Tag: monroe

Review: The Imagined Attachment by Holli Jo Monroe (2022)

Posted May 7, 2026 by Mary Kingswood in Review / 0 Comments

This is a pleasant read, where nothing the least bit unpredictable shakes the plot from well-worn rails, but it’s none the worse for that. I liked daydreaming Elaine (incongruously named for a tragic heroine) and sober Sir Phillip, and if I could have done with less of their internal monologues, that’s just me.

Here’s the premise: Miss Elaine Brooke returns from school in Bath to join her widowed mother in genteel poverty. They live in the shadow of the local ‘big house’, where Elaine’s childhood friend, Daniel Ashburn, has morphed over time into her ideal man, and the hero of many of her fanciful daydreams. Meeting him again and being exposed once more to his careless charm sets her halfway to serious love. But Daniel’s older brother, the weighed-down-by-responsibility Sir Phillip, is determined to see Daniel settle down with heiress Miss Talbot. He’s been courting her all spring in London, but never got to the point of a proposal. Now Sir Phillip is hosting the Talbots and others in a house party to finally bring Daniel up to scratch. Elaine is the big problem here, not only distracting Daniel from doing his duty, but also becoming a distraction to Sir Phillip, too.

=== GIVEN EXERCISE ===
Say whether each statement agrees with the book review, giving yes or no and quoting the words that decide it: (a) Elaine comes home after school in London; (b) Sir Phillip wants Daniel to settle down with Miss Talbot; (c) Elaine goes to live with her widowed mother. These entries have no connection to the book review.

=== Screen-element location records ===
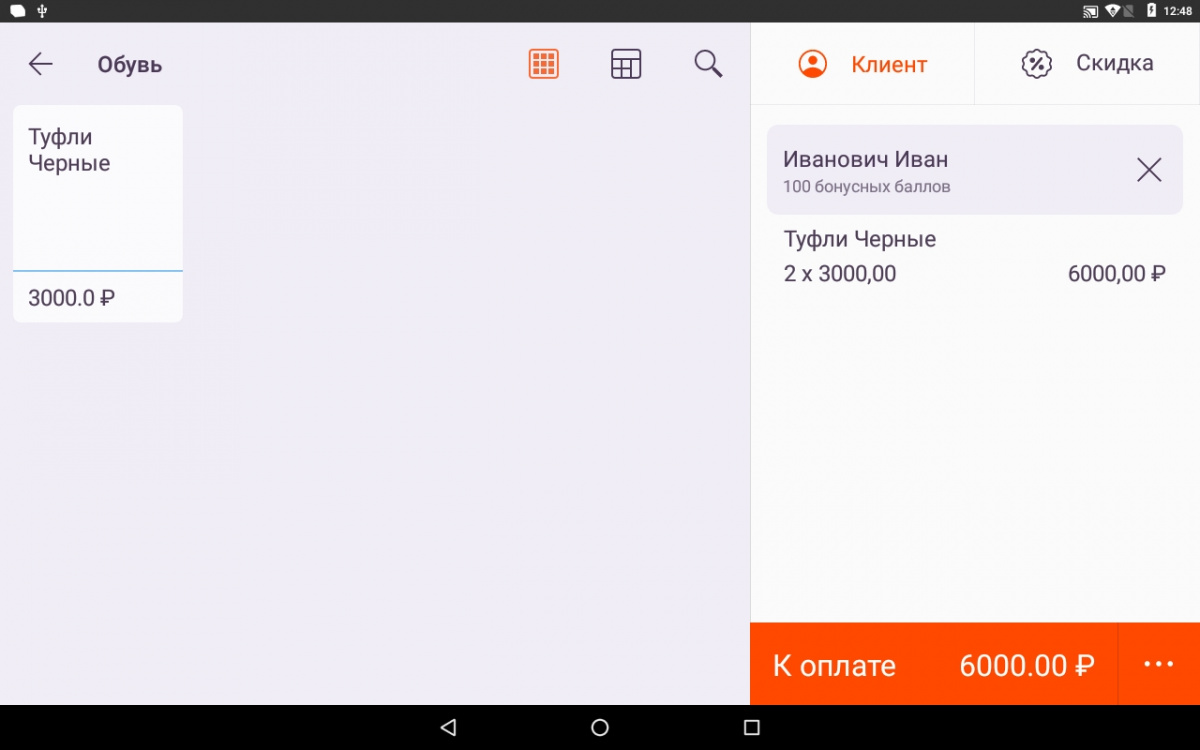Image resolution: width=1200 pixels, height=750 pixels.
Task: Tap К оплате payment button
Action: coord(933,664)
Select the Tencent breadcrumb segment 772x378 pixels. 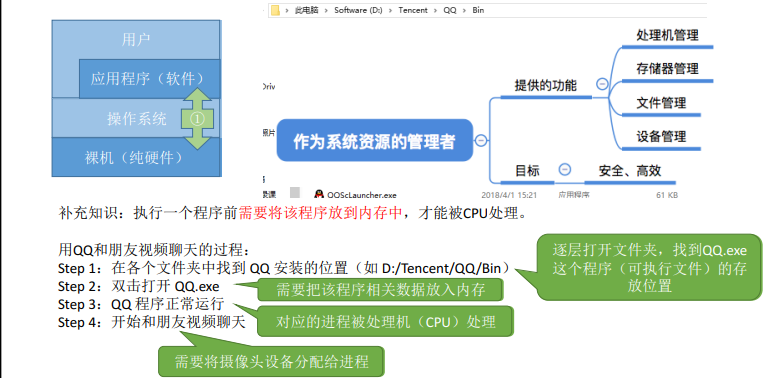413,10
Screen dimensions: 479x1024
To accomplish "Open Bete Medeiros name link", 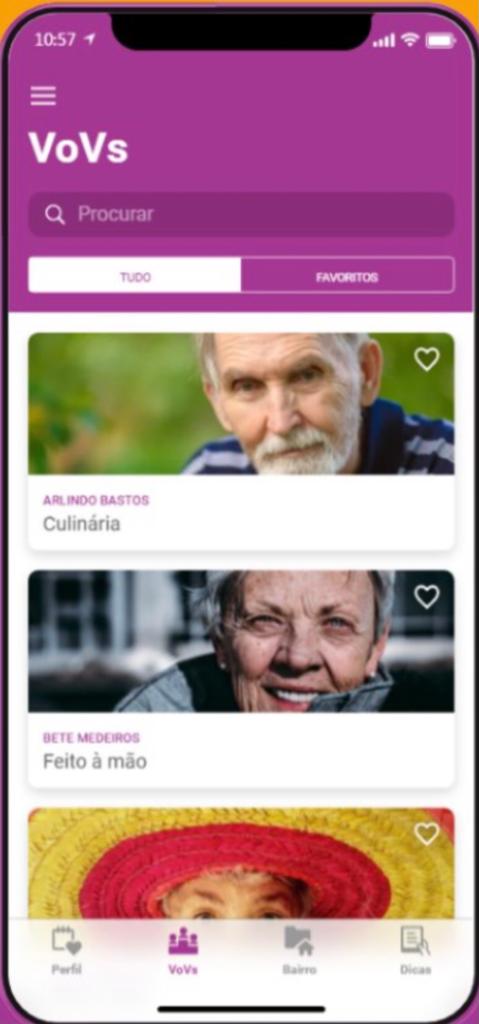I will point(91,738).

=== ANSWER TO THE PROBLEM ===
(a) No: "Miss Elaine Brooke returns from school in Bath"
(b) Yes: "is determined to see Daniel settle down with heiress Miss Talbot"
(c) Yes: "to join her widowed mother in genteel poverty"